A hard-partying section of the school, Section 8, led by Dave Marshak (Dean Cameron) must face a more buttoned-up section of the school led by Reid Janssens (Mark Thomas Miller) to save their jobs. They recruit hotshot newcomer, John Roland (Tom Bresnahan) to help them win an end-of-the-season skiing competition and also play a series of hilarious pranks on Reid and his cronies (especially, Derek and Eric) along the way.

Cast
 Dean Cameron as Dave Marshak
 Tom Bresnahan as John E. Roland
 Patrick Labyorteaux as Ed Young
 Mark Thomas Miller as Reid Janssens
 Spencer Rochfort as Derek Stevens
 Darlene Vogel as Lori
 Stuart Fratkin as "Fitz" Fitzgerald
 Charlie Spradling as Paulette
 Ava Fabian as Victoria
 Gaetana Korbin as Bridget
 Mark Brandon as Anton Bryce
 John Pyper-Ferguson as Erich Blor
 Johnny Askwith as Bart

Production
Ski School was filmed at ski resorts in Oregon and Whistler, British Columbia.
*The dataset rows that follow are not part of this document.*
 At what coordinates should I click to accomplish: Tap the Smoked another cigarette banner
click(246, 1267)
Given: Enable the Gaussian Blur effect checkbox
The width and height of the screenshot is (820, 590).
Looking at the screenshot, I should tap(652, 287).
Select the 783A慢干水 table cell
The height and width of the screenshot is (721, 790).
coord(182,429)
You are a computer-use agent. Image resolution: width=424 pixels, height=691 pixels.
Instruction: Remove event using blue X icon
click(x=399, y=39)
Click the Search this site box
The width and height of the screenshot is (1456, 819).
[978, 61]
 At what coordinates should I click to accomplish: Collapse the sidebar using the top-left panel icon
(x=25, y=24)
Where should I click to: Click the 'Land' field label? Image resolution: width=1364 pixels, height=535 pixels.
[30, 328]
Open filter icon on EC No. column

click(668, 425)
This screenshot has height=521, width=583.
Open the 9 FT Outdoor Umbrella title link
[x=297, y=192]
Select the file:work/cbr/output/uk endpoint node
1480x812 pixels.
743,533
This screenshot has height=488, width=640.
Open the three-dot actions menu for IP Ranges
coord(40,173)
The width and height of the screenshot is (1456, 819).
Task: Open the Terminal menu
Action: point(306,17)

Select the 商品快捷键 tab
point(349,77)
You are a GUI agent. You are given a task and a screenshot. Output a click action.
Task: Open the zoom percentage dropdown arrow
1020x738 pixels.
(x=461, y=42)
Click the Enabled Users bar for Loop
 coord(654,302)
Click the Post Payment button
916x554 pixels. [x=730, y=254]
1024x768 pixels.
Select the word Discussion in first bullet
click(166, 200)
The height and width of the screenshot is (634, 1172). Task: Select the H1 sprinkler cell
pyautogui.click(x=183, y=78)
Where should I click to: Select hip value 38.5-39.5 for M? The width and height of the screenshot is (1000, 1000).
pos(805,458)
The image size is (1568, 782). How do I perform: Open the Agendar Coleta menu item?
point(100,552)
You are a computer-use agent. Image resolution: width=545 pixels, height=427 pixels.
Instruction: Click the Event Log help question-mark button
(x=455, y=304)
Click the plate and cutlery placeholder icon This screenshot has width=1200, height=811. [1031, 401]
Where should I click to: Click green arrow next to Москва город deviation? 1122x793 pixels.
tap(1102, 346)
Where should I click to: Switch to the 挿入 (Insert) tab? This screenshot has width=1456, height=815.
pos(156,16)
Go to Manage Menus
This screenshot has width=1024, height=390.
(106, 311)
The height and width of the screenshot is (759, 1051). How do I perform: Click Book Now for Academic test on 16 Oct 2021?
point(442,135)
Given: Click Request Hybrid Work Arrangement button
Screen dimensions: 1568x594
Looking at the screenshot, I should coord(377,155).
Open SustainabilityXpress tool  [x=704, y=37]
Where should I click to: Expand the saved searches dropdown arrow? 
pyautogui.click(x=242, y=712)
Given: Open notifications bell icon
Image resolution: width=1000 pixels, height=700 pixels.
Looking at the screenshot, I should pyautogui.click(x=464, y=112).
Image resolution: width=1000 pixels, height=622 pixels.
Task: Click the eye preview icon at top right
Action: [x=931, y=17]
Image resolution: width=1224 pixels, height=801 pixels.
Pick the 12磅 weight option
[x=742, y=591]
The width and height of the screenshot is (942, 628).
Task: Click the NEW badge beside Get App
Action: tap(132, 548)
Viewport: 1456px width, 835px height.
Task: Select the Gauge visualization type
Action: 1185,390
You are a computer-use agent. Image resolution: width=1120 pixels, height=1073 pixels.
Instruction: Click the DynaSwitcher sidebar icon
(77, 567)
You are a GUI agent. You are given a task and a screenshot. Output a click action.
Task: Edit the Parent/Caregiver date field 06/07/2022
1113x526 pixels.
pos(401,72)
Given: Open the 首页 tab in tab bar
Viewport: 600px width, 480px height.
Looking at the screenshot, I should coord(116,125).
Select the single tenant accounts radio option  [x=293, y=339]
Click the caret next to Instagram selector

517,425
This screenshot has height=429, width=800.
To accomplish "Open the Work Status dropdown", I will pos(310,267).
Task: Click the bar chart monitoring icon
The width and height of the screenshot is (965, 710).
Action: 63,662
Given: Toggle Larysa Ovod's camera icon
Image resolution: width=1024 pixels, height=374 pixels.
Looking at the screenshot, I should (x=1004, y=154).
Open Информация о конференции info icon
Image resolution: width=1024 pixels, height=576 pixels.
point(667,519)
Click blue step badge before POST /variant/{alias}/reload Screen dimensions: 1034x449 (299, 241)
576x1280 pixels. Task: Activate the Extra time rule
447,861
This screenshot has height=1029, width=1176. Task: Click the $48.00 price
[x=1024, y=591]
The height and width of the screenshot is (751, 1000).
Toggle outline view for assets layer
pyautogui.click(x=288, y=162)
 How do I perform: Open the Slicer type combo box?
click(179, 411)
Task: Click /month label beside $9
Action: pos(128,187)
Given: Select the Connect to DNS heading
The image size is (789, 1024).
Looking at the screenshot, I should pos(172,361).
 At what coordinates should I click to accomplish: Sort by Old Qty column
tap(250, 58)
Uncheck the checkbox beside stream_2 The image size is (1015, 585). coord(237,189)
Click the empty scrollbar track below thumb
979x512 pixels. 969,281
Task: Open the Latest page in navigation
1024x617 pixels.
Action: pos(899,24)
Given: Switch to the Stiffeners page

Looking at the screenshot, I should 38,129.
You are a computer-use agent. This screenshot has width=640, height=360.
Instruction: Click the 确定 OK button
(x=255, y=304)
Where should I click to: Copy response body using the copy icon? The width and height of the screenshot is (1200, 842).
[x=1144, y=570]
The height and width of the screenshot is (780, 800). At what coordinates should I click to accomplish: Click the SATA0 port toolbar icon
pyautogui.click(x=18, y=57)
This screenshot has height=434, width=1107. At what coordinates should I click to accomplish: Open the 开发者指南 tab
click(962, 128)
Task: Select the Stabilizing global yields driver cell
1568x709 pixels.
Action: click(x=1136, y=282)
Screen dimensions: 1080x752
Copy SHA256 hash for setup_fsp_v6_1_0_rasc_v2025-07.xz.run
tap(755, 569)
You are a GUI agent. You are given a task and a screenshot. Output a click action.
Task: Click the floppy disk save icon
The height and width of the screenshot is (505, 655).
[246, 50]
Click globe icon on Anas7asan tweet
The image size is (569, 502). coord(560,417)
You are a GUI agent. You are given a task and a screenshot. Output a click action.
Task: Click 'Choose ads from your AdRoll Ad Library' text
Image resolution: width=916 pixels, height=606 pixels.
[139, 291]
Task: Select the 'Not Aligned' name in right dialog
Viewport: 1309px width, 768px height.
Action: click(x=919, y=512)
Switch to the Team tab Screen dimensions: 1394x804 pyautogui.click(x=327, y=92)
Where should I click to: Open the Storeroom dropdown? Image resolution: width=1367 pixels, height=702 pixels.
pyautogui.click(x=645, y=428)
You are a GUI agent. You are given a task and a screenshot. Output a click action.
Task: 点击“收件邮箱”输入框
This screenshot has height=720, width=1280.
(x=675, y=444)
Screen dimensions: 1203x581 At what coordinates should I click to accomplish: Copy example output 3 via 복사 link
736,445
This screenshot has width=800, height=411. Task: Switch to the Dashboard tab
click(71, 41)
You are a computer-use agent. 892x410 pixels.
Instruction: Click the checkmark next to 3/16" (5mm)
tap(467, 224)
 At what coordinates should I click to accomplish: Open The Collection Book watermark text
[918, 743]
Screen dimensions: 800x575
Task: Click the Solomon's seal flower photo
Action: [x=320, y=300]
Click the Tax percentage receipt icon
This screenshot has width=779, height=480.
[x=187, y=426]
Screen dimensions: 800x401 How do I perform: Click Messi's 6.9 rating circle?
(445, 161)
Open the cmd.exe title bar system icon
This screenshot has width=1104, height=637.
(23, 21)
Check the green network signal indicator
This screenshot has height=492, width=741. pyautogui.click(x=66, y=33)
According to Dean Cameron, though, they were able to film on a modest budget because it was shot in the springtime so they "got May rates". Pick-up shots were done in Los Angeles about a year after principal production.

Cameron said in a 2016 interview that the film was sold to producers based solely on its title and a mockup movie poster, before a script was written and before any actors were cast. Cameron said they were given five months to make the movie to secure the financing.

According to Cameron, John was intended to be the lead character until actor Tom Bresnahan was injured while skiing and Dave Marshak was elevated to the lead. Cameron said that he "played Dave Marshak as Bugs Bunny."

According to Cameron and Stuart Fratkin, much of the comedy in the film was improvised or else written by the actors themselves.

Fratkin later wrote that he initially read for the lead role, but lost the job to Cameron. He wrote that he hesitated to accept the offer to play Fitz until his agent secured second billing for him.

The films's soundtrack features two songs by the band Lock Up, a late-1980s musical outfit featuring Tom Morello on guitar, antedating his Rage Against the Machine fame.

Release

The film was released theatrically in the United States on January 11, 1991, although released in Canada the previous year by Cineplex Odeon. Later that year, it was released on videocassette in the United States by HBO Video. In 2007, MGM released the film on DVD. Despite the fact that the back of the DVD says the film is presented in widescreen, it is actually presented in pan and scan.

After its release on home video, Cameron and Fratkin embarked on a promotional tour to pitch the movie to video rental stores.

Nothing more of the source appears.